__Instructions for the task__.
Transcribe the records below. Leave every word as it is.

Dataset entries:
══════════════════════════════

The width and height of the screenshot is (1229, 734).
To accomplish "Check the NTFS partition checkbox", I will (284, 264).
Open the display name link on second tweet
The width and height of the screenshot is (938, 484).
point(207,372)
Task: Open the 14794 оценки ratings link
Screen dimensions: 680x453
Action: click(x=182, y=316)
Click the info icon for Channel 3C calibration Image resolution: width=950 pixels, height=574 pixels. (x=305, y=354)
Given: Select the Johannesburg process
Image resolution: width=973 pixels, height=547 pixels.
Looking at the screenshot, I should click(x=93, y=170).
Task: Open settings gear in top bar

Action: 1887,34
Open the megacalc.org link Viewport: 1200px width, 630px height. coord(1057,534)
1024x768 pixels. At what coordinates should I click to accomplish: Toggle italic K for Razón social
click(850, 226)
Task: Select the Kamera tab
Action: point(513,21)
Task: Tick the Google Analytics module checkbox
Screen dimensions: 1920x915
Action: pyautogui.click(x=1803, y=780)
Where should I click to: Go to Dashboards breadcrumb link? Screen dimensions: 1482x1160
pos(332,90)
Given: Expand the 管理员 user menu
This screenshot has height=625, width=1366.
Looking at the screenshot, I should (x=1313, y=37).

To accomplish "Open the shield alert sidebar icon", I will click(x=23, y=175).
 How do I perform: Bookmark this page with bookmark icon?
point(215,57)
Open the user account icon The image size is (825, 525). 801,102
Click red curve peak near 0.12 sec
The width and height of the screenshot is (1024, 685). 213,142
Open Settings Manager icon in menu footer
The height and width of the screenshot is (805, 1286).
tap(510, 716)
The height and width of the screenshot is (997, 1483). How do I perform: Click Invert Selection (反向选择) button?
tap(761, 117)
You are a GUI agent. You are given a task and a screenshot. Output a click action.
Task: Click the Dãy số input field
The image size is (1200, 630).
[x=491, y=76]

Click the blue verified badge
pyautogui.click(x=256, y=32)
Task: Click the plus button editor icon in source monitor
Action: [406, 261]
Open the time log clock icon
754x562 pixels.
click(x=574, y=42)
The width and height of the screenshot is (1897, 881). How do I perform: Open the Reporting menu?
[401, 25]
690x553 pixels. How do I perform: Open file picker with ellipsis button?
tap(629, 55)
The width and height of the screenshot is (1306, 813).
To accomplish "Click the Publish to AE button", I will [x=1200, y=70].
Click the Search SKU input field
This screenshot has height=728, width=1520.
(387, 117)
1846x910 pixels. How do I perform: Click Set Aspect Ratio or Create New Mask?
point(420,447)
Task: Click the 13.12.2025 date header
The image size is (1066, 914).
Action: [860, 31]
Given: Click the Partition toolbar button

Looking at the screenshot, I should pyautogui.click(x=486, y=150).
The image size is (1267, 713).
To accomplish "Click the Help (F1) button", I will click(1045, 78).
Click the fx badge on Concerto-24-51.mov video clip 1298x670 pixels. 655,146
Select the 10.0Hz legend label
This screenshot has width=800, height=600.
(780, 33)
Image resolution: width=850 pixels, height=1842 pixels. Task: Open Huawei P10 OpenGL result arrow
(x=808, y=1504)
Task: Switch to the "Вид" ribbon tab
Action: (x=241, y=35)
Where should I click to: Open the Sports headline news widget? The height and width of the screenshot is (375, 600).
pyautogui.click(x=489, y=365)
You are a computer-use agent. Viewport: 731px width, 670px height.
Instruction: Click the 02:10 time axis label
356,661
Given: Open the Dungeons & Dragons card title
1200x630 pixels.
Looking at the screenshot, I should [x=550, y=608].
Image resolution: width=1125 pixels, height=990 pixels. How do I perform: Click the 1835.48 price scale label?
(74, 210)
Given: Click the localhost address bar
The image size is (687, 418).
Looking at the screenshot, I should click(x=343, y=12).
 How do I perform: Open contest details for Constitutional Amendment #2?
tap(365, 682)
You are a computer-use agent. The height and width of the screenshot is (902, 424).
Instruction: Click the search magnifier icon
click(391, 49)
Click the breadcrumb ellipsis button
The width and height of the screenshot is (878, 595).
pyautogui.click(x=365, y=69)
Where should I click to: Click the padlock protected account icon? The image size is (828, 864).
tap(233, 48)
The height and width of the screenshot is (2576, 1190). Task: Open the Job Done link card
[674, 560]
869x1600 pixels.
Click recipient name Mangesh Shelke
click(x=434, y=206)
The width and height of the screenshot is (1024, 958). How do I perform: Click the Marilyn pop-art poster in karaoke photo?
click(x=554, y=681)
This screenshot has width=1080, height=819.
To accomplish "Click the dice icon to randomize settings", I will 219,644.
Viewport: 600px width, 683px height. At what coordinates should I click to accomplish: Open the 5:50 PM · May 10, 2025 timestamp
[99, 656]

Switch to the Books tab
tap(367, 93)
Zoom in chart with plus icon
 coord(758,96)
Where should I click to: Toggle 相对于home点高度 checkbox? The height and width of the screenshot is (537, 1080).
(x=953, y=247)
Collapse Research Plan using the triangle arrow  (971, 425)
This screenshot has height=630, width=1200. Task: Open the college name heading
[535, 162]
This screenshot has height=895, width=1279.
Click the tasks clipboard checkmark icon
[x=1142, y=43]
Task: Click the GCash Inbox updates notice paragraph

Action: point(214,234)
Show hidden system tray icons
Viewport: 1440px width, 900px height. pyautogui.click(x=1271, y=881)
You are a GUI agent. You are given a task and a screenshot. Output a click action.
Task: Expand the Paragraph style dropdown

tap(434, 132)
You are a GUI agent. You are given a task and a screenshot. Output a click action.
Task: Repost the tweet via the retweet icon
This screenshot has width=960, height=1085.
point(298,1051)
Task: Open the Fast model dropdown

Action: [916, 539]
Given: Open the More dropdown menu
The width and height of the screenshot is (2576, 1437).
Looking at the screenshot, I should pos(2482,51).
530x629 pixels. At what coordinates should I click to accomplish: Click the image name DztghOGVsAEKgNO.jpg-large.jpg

══════════════════════════════

__Solution for this task__.
The width and height of the screenshot is (1229, 734).
To accomplish "Check the NTFS partition checkbox", I will (284, 264).
Open the display name link on second tweet
The width and height of the screenshot is (938, 484).
point(207,372)
Task: Open the 14794 оценки ratings link
Screen dimensions: 680x453
Action: click(x=182, y=316)
Click the info icon for Channel 3C calibration Image resolution: width=950 pixels, height=574 pixels. (x=305, y=354)
Given: Select the Johannesburg process
Image resolution: width=973 pixels, height=547 pixels.
Looking at the screenshot, I should click(x=93, y=170).
Task: Open settings gear in top bar

Action: 1887,34
Open the megacalc.org link Viewport: 1200px width, 630px height. coord(1057,534)
1024x768 pixels. At what coordinates should I click to accomplish: Toggle italic K for Razón social
click(850, 226)
Task: Select the Kamera tab
Action: point(513,21)
Task: Tick the Google Analytics module checkbox
Screen dimensions: 1920x915
Action: pyautogui.click(x=1803, y=780)
Where should I click to: Go to Dashboards breadcrumb link? Screen dimensions: 1482x1160
pos(332,90)
Given: Expand the 管理员 user menu
This screenshot has height=625, width=1366.
Looking at the screenshot, I should (x=1313, y=37).

To accomplish "Open the shield alert sidebar icon", I will click(x=23, y=175).
 How do I perform: Bookmark this page with bookmark icon?
point(215,57)
Open the user account icon The image size is (825, 525). 801,102
Click red curve peak near 0.12 sec
The width and height of the screenshot is (1024, 685). 213,142
Open Settings Manager icon in menu footer
The height and width of the screenshot is (805, 1286).
tap(510, 716)
The height and width of the screenshot is (997, 1483). How do I perform: Click Invert Selection (反向选择) button?
tap(761, 117)
You are a GUI agent. You are given a task and a screenshot. Output a click action.
Task: Click the Dãy số input field
The image size is (1200, 630).
[x=491, y=76]

Click the blue verified badge
pyautogui.click(x=256, y=32)
Task: Click the plus button editor icon in source monitor
Action: [406, 261]
Open the time log clock icon
754x562 pixels.
click(x=574, y=42)
The width and height of the screenshot is (1897, 881). How do I perform: Open the Reporting menu?
[401, 25]
690x553 pixels. How do I perform: Open file picker with ellipsis button?
tap(629, 55)
The width and height of the screenshot is (1306, 813).
To accomplish "Click the Publish to AE button", I will [x=1200, y=70].
Click the Search SKU input field
This screenshot has height=728, width=1520.
(387, 117)
1846x910 pixels. How do I perform: Click Set Aspect Ratio or Create New Mask?
point(420,447)
Task: Click the 13.12.2025 date header
The image size is (1066, 914).
Action: [860, 31]
Given: Click the Partition toolbar button

Looking at the screenshot, I should pyautogui.click(x=486, y=150).
The image size is (1267, 713).
To accomplish "Click the Help (F1) button", I will click(1045, 78).
Click the fx badge on Concerto-24-51.mov video clip 1298x670 pixels. 655,146
Select the 10.0Hz legend label
This screenshot has width=800, height=600.
(780, 33)
Image resolution: width=850 pixels, height=1842 pixels. Task: Open Huawei P10 OpenGL result arrow
(x=808, y=1504)
Task: Switch to the "Вид" ribbon tab
Action: (x=241, y=35)
Where should I click to: Open the Sports headline news widget? The height and width of the screenshot is (375, 600).
pyautogui.click(x=489, y=365)
You are a computer-use agent. Viewport: 731px width, 670px height.
Instruction: Click the 02:10 time axis label
356,661
Given: Open the Dungeons & Dragons card title
1200x630 pixels.
Looking at the screenshot, I should [x=550, y=608].
Image resolution: width=1125 pixels, height=990 pixels. How do I perform: Click the 1835.48 price scale label?
(74, 210)
Given: Click the localhost address bar
The image size is (687, 418).
Looking at the screenshot, I should click(x=343, y=12).
 How do I perform: Open contest details for Constitutional Amendment #2?
tap(365, 682)
You are a computer-use agent. The height and width of the screenshot is (902, 424).
Instruction: Click the search magnifier icon
click(391, 49)
Click the breadcrumb ellipsis button
The width and height of the screenshot is (878, 595).
pyautogui.click(x=365, y=69)
Where should I click to: Click the padlock protected account icon? The image size is (828, 864).
tap(233, 48)
The height and width of the screenshot is (2576, 1190). Task: Open the Job Done link card
[674, 560]
869x1600 pixels.
Click recipient name Mangesh Shelke
click(x=434, y=206)
The width and height of the screenshot is (1024, 958). How do I perform: Click the Marilyn pop-art poster in karaoke photo?
click(x=554, y=681)
This screenshot has width=1080, height=819.
To accomplish "Click the dice icon to randomize settings", I will 219,644.
Viewport: 600px width, 683px height. At what coordinates should I click to accomplish: Open the 5:50 PM · May 10, 2025 timestamp
[99, 656]

Switch to the Books tab
tap(367, 93)
Zoom in chart with plus icon
 coord(758,96)
Where should I click to: Toggle 相对于home点高度 checkbox? The height and width of the screenshot is (537, 1080).
(x=953, y=247)
Collapse Research Plan using the triangle arrow  (971, 425)
This screenshot has height=630, width=1200. Task: Open the college name heading
[535, 162]
This screenshot has height=895, width=1279.
Click the tasks clipboard checkmark icon
[x=1142, y=43]
Task: Click the GCash Inbox updates notice paragraph

Action: point(214,234)
Show hidden system tray icons
Viewport: 1440px width, 900px height. pyautogui.click(x=1271, y=881)
You are a GUI agent. You are given a task and a screenshot. Output a click action.
Task: Expand the Paragraph style dropdown

tap(434, 132)
You are a GUI agent. You are given a task and a screenshot. Output a click action.
Task: Repost the tweet via the retweet icon
This screenshot has width=960, height=1085.
point(298,1051)
Task: Open the Fast model dropdown

Action: [916, 539]
Given: Open the More dropdown menu
The width and height of the screenshot is (2576, 1437).
Looking at the screenshot, I should pos(2482,51).
530x629 pixels. At what coordinates should I click to accomplish: Click the image name DztghOGVsAEKgNO.jpg-large.jpg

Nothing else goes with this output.